Eddie Joost -At the time of his death in 2011 he was the last surviving member of the 1940 world champion Reds. He was a light hitting shortstop before the war; when he came back he began wearing his glasses on the field, and possibly as a result he began drawing walks by the bushel and even developed some power. He has some really impressive OPS numbers in the late 1940s, especially for a shortstop.
Ray Lankford (45) -The only Cardinal with 200 hits and 200 steals. Hit the most homers at Busch Stadium of any player. Hit a pinch hit homer in his last career AB.
Duke Sims (71) -Had 100 career homers, the most of any Utah native. His 1970 was awfully good; 23 homers in a part-time role.
Lou Brissie -Coming out of high school, Lou wanted to play baseball, but his dad insisted that he go to college.
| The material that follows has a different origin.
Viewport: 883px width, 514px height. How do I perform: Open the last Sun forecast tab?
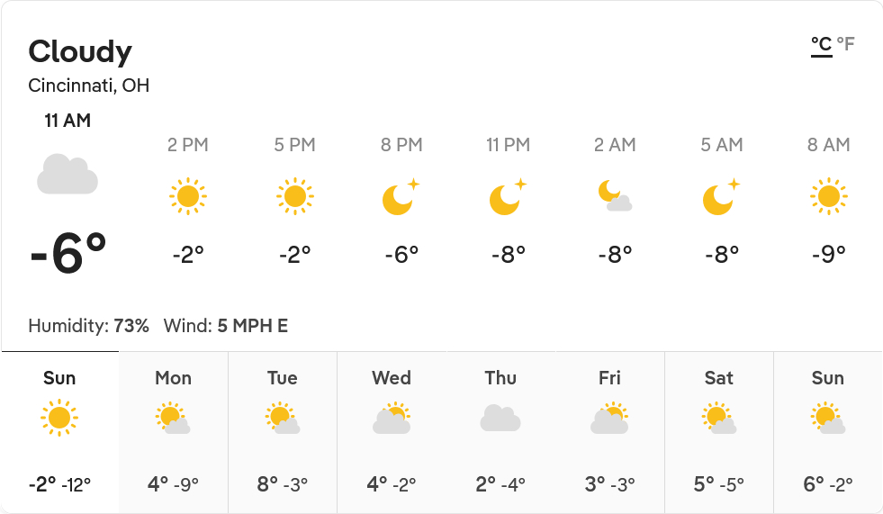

He eventually got a tryout with the A's, but World War Two interrupted things. He became a paratrooper; eventually leading a squad of 12 into combat in Italy. The other 11 were all killed; Brissie survived with the bones in his lower leg blown into 30+ pieces. While recuperating in an Army hospital, he got a message from Connie Mack promising him a shot with the A's when he recovered. He went on to win 44 games in the majors wearing a brace on his leg. After he retired, he became head of the American Legion baseball progrm. And that, folks, is why they call it "The Greatest Generation"...
Jack Chesbro -Remembered for winning 41 games in 1904; the record since 1900. That year he pitched 454 innings and 48 complete games.